Not long ago, white respondents were willing to admit their support for racial discrimination to survey researchers. In the early 1940s, for example, 68 percent of whites nationwide said they thought blacks and whites should attend separate schools, 55 percent said whites should have priority over blacks in hiring, and 54 percent agreed that separate sections should be reserved for blacks and whites on buses and streetcars. By the 1960s, such segregationist attitudes had moderated considerably, with 30 percent of whites still favoring racially separate schools and 11 percent approving of white preferences in hiring. In 1970, 12 percent of whites admitted to favoring racial segregation in public transportation (Schuman et al., 1997).
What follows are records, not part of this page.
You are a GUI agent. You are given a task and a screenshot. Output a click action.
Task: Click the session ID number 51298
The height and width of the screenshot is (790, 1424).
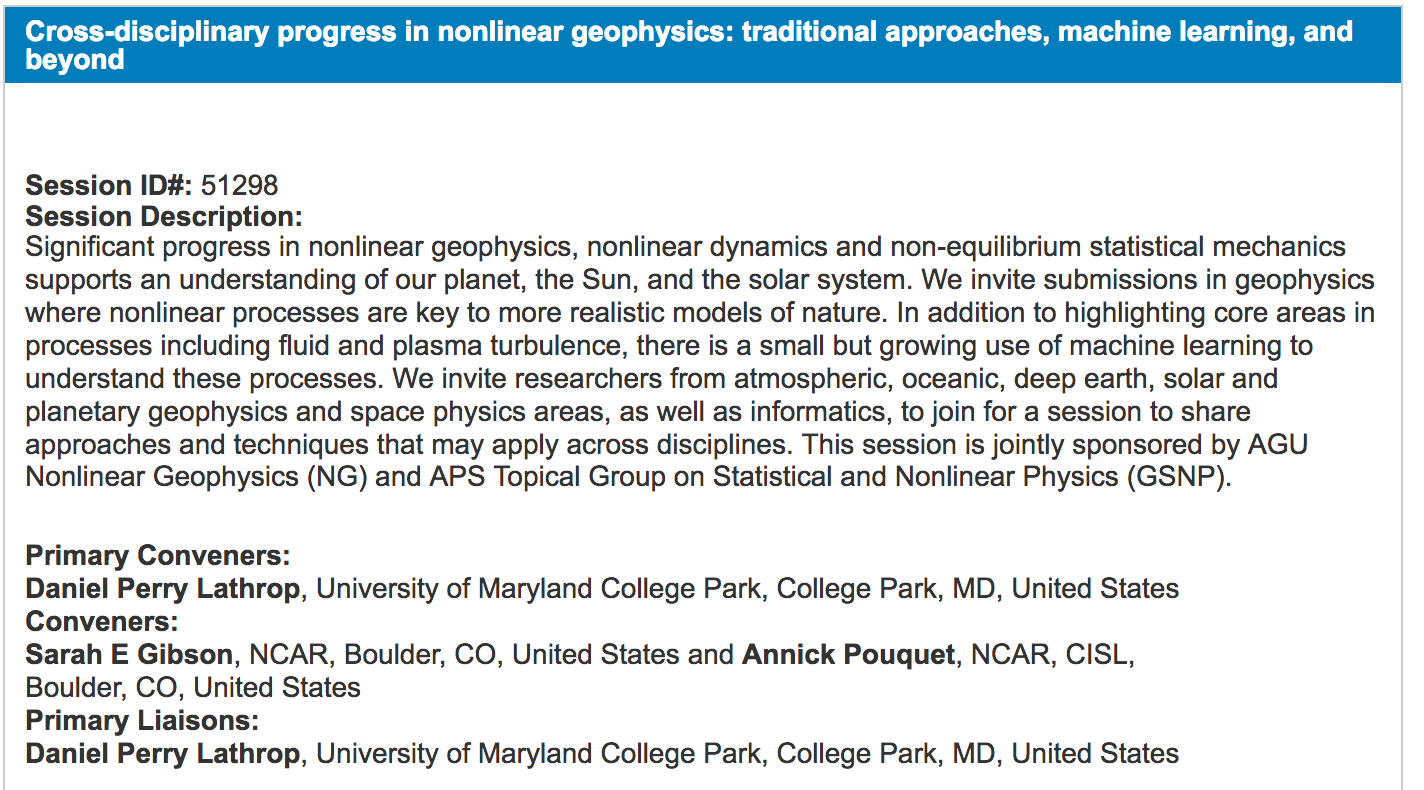[239, 185]
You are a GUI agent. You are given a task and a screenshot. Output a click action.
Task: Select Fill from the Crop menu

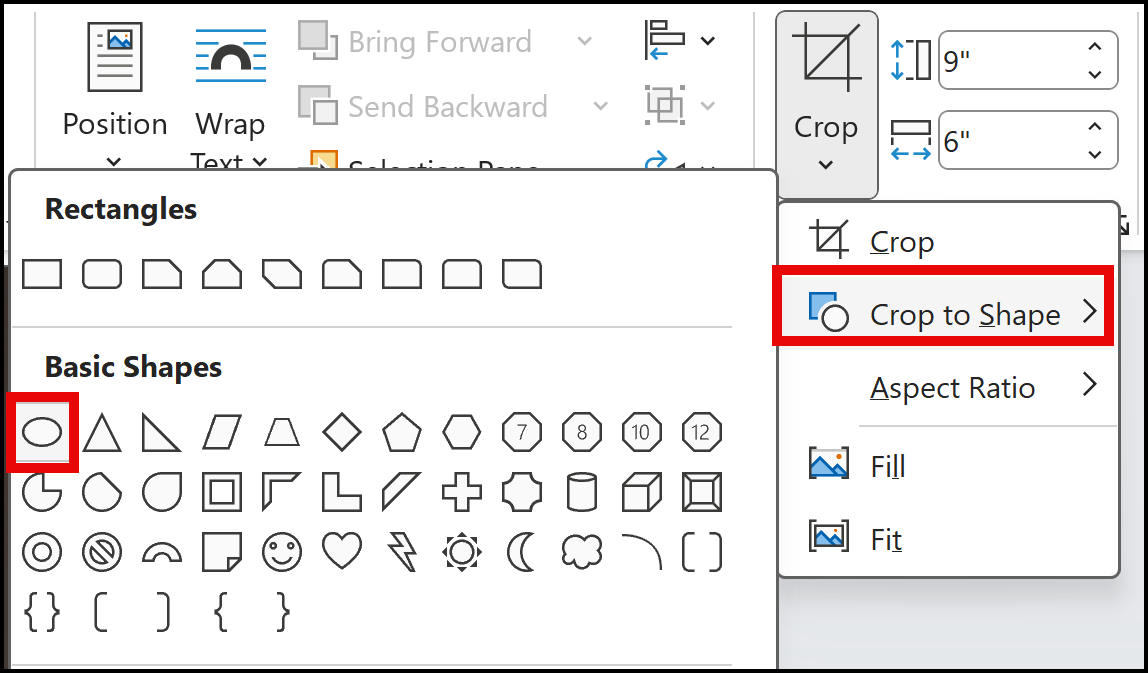click(888, 465)
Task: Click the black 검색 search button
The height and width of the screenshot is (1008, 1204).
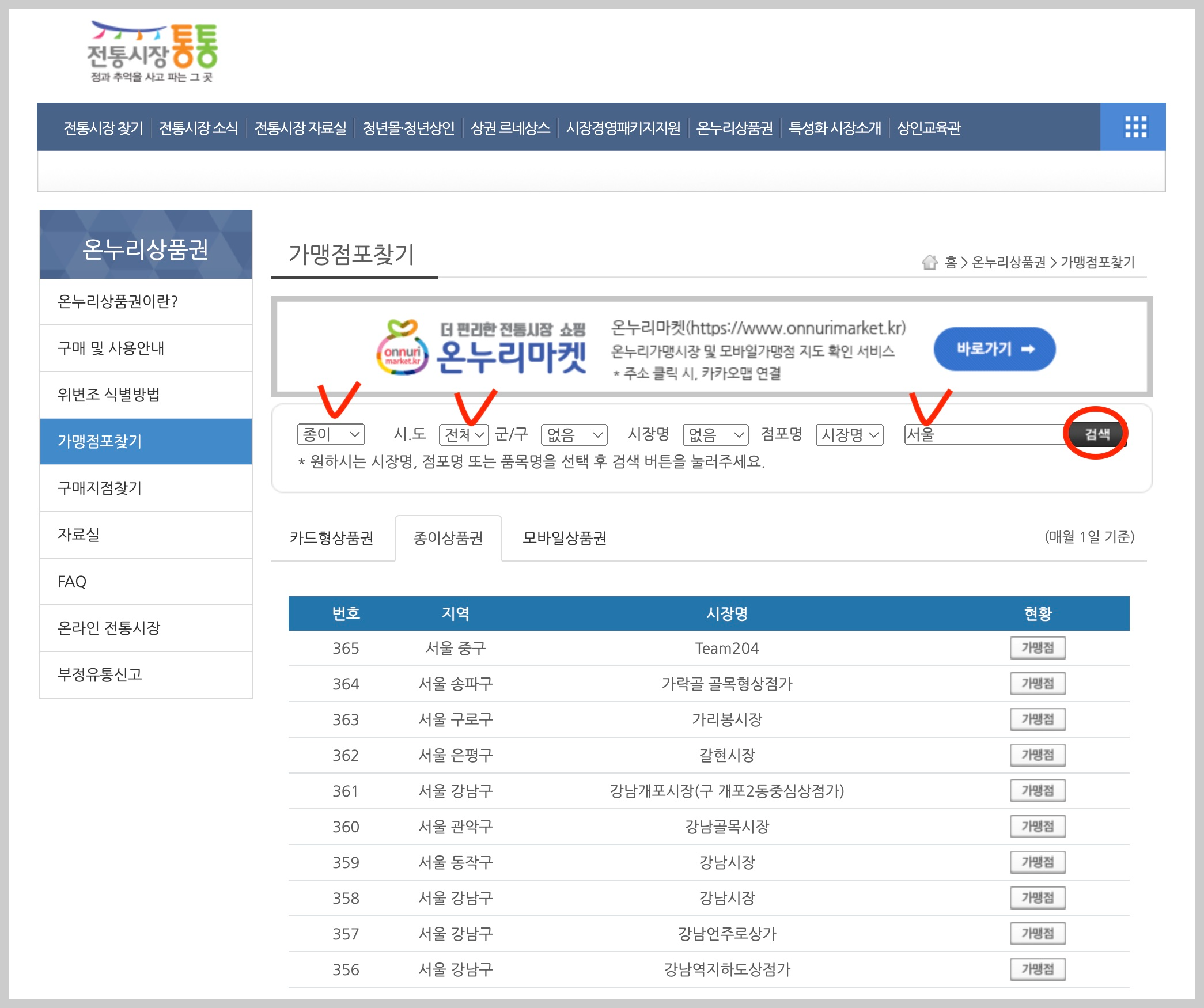Action: point(1096,434)
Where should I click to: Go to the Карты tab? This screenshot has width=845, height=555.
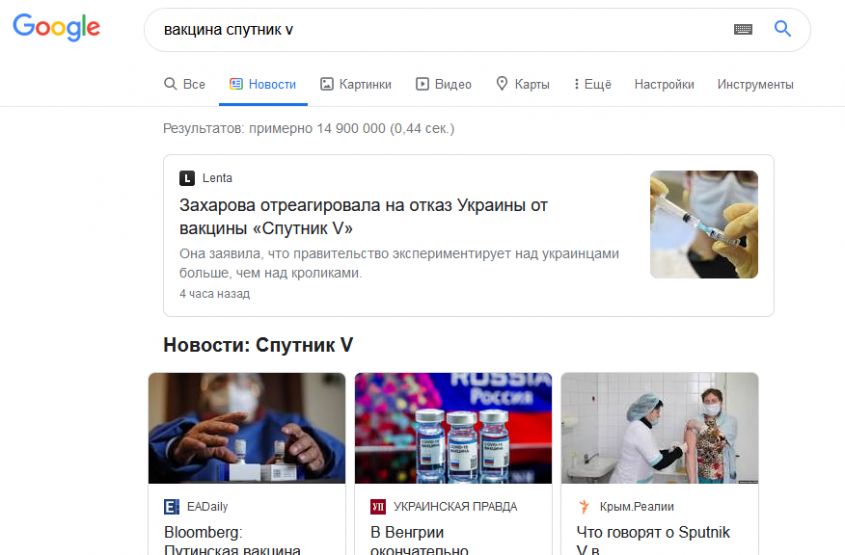tap(522, 85)
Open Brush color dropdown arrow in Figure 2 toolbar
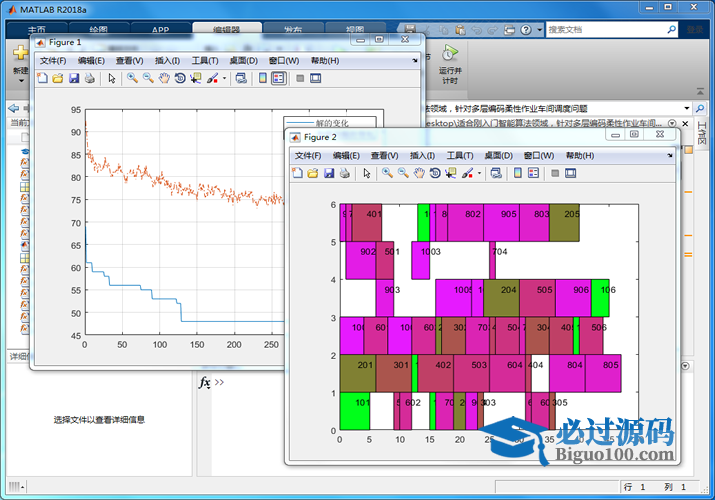715x500 pixels. click(481, 173)
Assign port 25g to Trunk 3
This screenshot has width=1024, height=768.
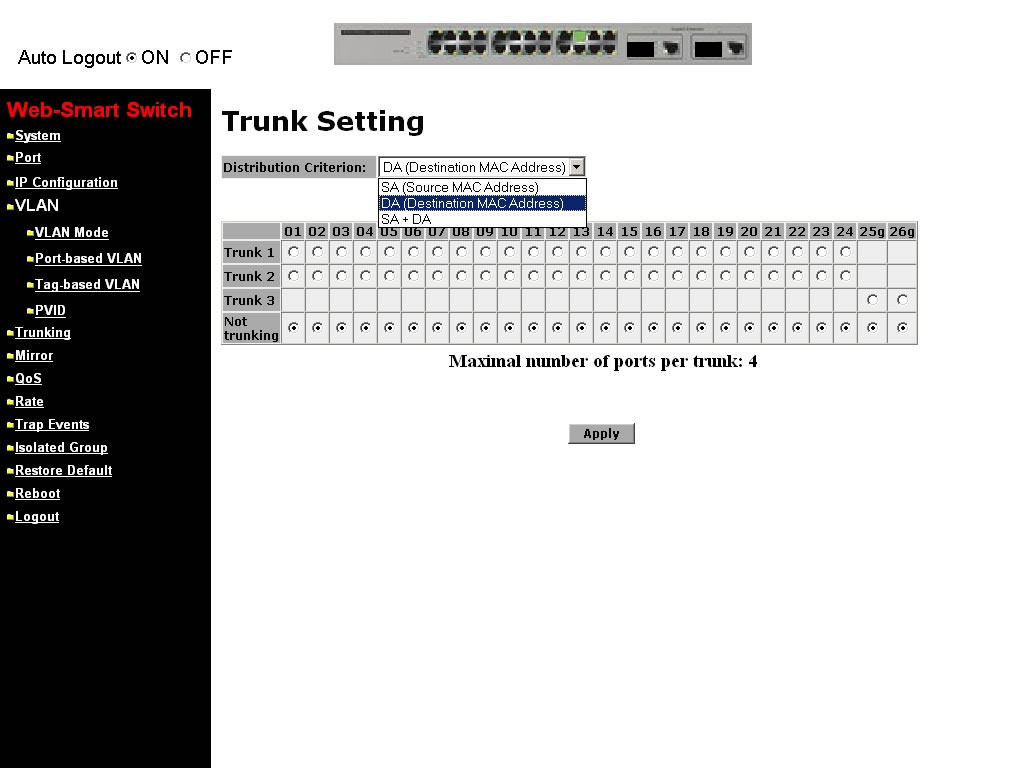872,300
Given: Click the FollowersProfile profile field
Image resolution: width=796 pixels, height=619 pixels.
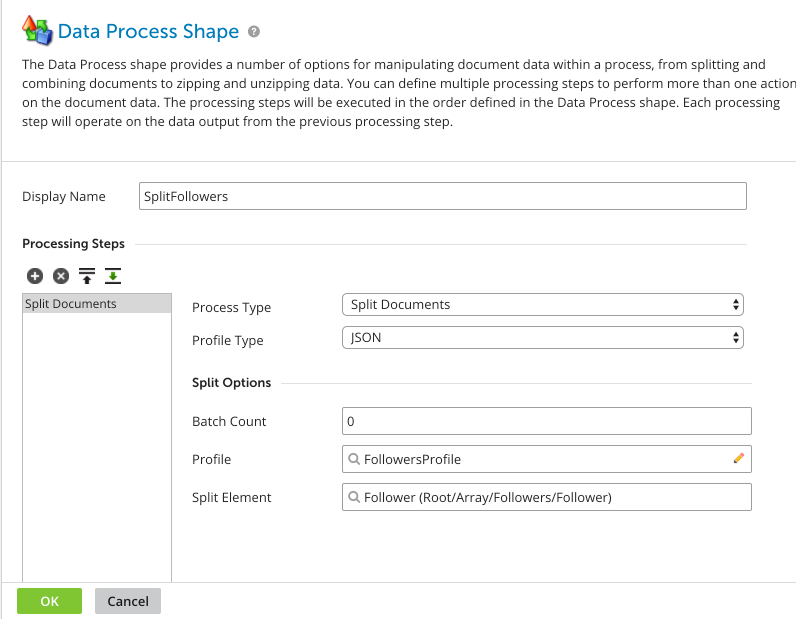Looking at the screenshot, I should click(547, 459).
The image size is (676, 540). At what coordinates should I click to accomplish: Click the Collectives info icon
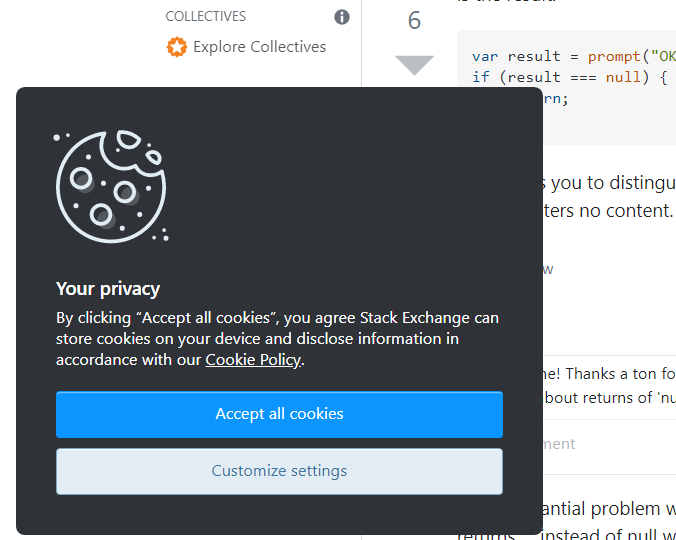(342, 17)
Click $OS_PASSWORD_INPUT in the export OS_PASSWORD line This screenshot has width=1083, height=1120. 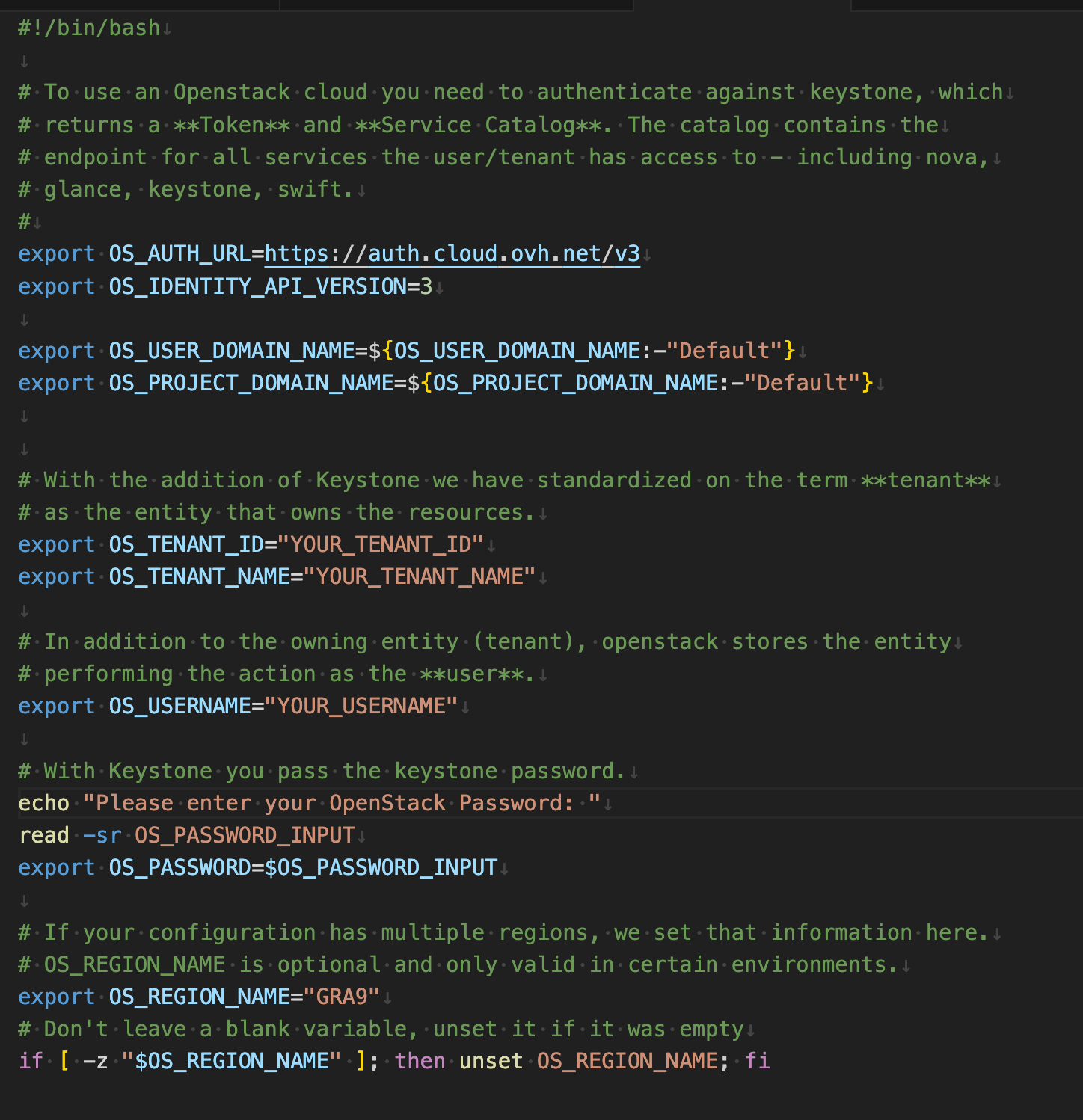pyautogui.click(x=381, y=867)
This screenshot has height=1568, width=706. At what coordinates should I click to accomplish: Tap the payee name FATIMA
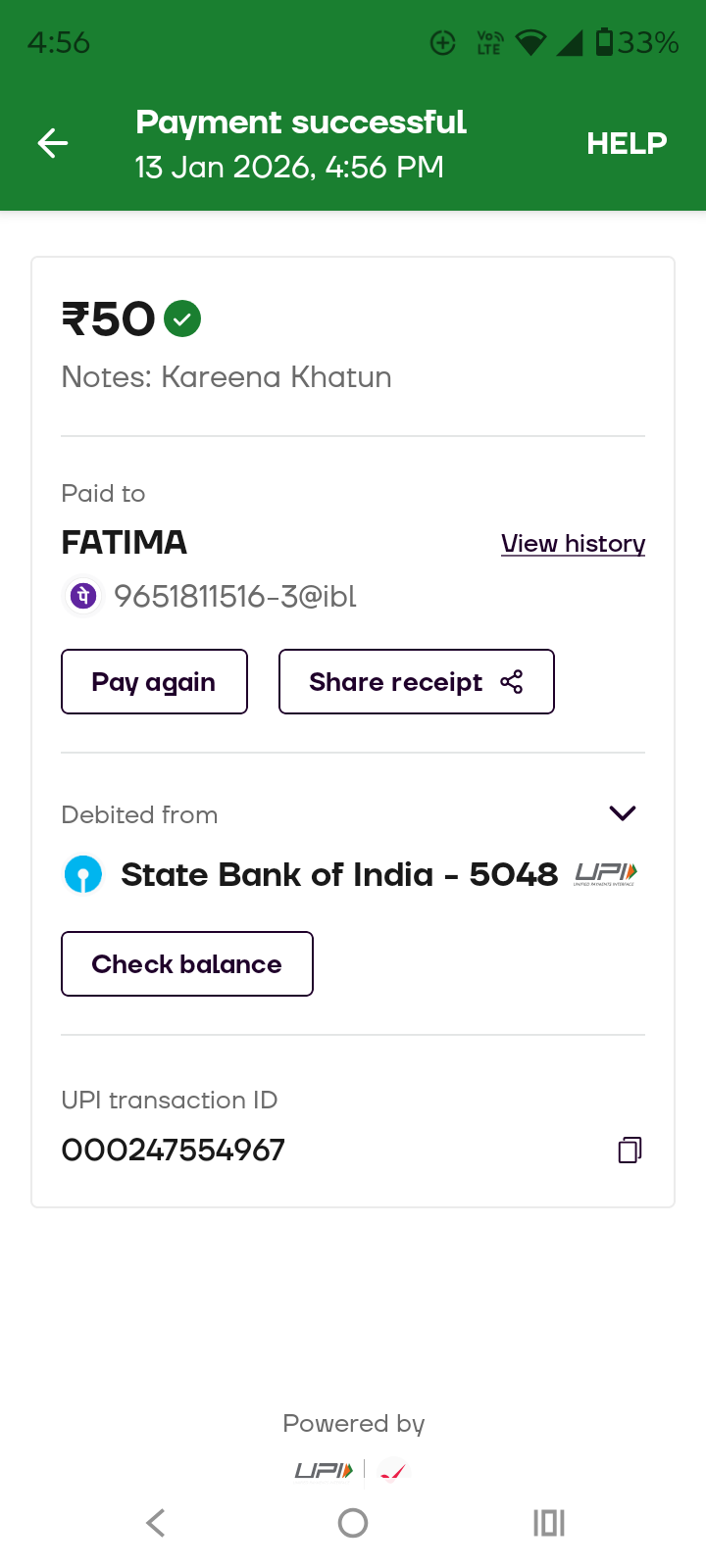tap(125, 542)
In the years since the civil rights era ended, these percentages have fallen even further; fewer and fewer whites are willing to express open support for racial discrimination. By 1995, only 4 percent reported they believed that blacks and whites should attend separate schools, just 13 percent said there should be laws against black–white intermarriage (as late as 1963 the percentage was still 62 percent), and over 90 percent of whites endorsed the principle that blacks have a right to live wherever they can afford to live (Schuman et al., 1997). Although white support for racist principles had fallen to low levels, it had not disappeared entirely. As late as 1993, 15 percent of whites agreed that blacks should respect the rights of whites to exclude blacks from their neighborhoods if they so desire (Schuman et al., 1997).
Moreover, while fewer whites openly support principles of racial discrimination, many remain ambivalent in their attitudes about race. For instance, surveys show that only 13 percent of whites support a ban on black–white intermarriage, whereas 33 percent still disapprove of the practice personally. A mere 2 percent object to sending their children to a school where “a few” students are black, while 19 percent object to sending their children to one where half are black. Likewise, just 2 percent of whites said they would move out of their home if black neighbors moved in next door, but 25 percent said they would leave if blacks entered their neighborhood “in great numbers.” As of 1995, nearly a quarter of whites (23 percent) said they would object to having a black dinner guest (Schuman et al., 1997).
At the end of the twentieth century, open support for principles of racial discrimination had fallen to very low levels among whites, with only 10 to 15 percent endorsing discriminatory actions or policies. Although whites may have come to support a nondiscriminatory society in principle, however, they remain substantially uneasy about its implications in practice.